# Stored items
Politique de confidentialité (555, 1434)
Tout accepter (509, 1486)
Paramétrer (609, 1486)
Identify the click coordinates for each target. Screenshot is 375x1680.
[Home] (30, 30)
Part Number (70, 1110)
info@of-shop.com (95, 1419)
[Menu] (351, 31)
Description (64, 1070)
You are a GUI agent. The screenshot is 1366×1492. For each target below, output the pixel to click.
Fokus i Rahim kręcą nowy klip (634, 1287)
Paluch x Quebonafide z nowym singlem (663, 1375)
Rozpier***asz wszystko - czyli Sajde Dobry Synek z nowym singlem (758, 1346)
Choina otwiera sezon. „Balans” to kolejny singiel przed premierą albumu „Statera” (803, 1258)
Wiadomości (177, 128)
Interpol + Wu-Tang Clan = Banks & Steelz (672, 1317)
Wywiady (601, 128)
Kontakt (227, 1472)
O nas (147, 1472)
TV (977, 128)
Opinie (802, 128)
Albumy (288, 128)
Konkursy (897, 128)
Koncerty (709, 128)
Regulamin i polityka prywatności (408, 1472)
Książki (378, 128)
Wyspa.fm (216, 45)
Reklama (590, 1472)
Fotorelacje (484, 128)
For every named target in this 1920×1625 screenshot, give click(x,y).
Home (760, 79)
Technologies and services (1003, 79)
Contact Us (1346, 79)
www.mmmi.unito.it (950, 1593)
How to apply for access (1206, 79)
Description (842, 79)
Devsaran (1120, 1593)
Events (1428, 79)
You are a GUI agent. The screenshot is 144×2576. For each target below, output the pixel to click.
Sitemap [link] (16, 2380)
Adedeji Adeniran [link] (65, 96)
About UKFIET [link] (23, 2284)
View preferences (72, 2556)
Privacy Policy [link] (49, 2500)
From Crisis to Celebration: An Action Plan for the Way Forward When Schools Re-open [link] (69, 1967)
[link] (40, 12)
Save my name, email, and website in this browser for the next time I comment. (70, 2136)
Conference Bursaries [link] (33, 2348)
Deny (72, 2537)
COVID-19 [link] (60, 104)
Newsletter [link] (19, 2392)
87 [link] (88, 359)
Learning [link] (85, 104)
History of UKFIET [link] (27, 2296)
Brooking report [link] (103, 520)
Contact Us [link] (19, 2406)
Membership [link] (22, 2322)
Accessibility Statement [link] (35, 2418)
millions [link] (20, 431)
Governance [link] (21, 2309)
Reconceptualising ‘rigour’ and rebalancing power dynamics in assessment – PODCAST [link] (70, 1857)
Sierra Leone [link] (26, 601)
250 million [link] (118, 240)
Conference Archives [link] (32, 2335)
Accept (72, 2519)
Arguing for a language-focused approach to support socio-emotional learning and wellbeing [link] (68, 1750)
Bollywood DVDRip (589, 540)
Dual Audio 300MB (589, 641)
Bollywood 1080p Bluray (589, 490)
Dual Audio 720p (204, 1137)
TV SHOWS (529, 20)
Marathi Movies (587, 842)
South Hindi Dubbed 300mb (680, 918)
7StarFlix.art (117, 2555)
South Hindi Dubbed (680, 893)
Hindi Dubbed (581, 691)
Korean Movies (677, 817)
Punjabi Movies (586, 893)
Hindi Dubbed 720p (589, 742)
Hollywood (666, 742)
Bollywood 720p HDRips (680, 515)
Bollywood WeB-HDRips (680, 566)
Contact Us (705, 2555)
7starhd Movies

# Problem requirements
Begin with the first line of the records and reproduce each line as is, ending with the line that holds "Description (842, 79)".

# Expected output
Politique de confidentialité (555, 1434)
Tout accepter (509, 1486)
Paramétrer (609, 1486)
Identify the click coordinates for each target. Screenshot is 375x1680.
[Home] (30, 30)
Part Number (70, 1110)
info@of-shop.com (95, 1419)
[Menu] (351, 31)
Description (64, 1070)
You are a GUI agent. The screenshot is 1366×1492. For each target below, output the pixel to click.
Fokus i Rahim kręcą nowy klip (634, 1287)
Paluch x Quebonafide z nowym singlem (663, 1375)
Rozpier***asz wszystko - czyli Sajde Dobry Synek z nowym singlem (758, 1346)
Choina otwiera sezon. „Balans” to kolejny singiel przed premierą albumu „Statera” (803, 1258)
Wiadomości (177, 128)
Interpol + Wu-Tang Clan = Banks & Steelz (672, 1317)
Wywiady (601, 128)
Kontakt (227, 1472)
O nas (147, 1472)
TV (977, 128)
Opinie (802, 128)
Albumy (288, 128)
Konkursy (897, 128)
Koncerty (709, 128)
Regulamin i polityka prywatności (408, 1472)
Książki (378, 128)
Wyspa.fm (216, 45)
Reklama (590, 1472)
Fotorelacje (484, 128)
For every named target in this 1920×1625 screenshot, give click(x,y).
Home (760, 79)
Technologies and services (1003, 79)
Contact Us (1346, 79)
www.mmmi.unito.it (950, 1593)
How to apply for access (1206, 79)
Description (842, 79)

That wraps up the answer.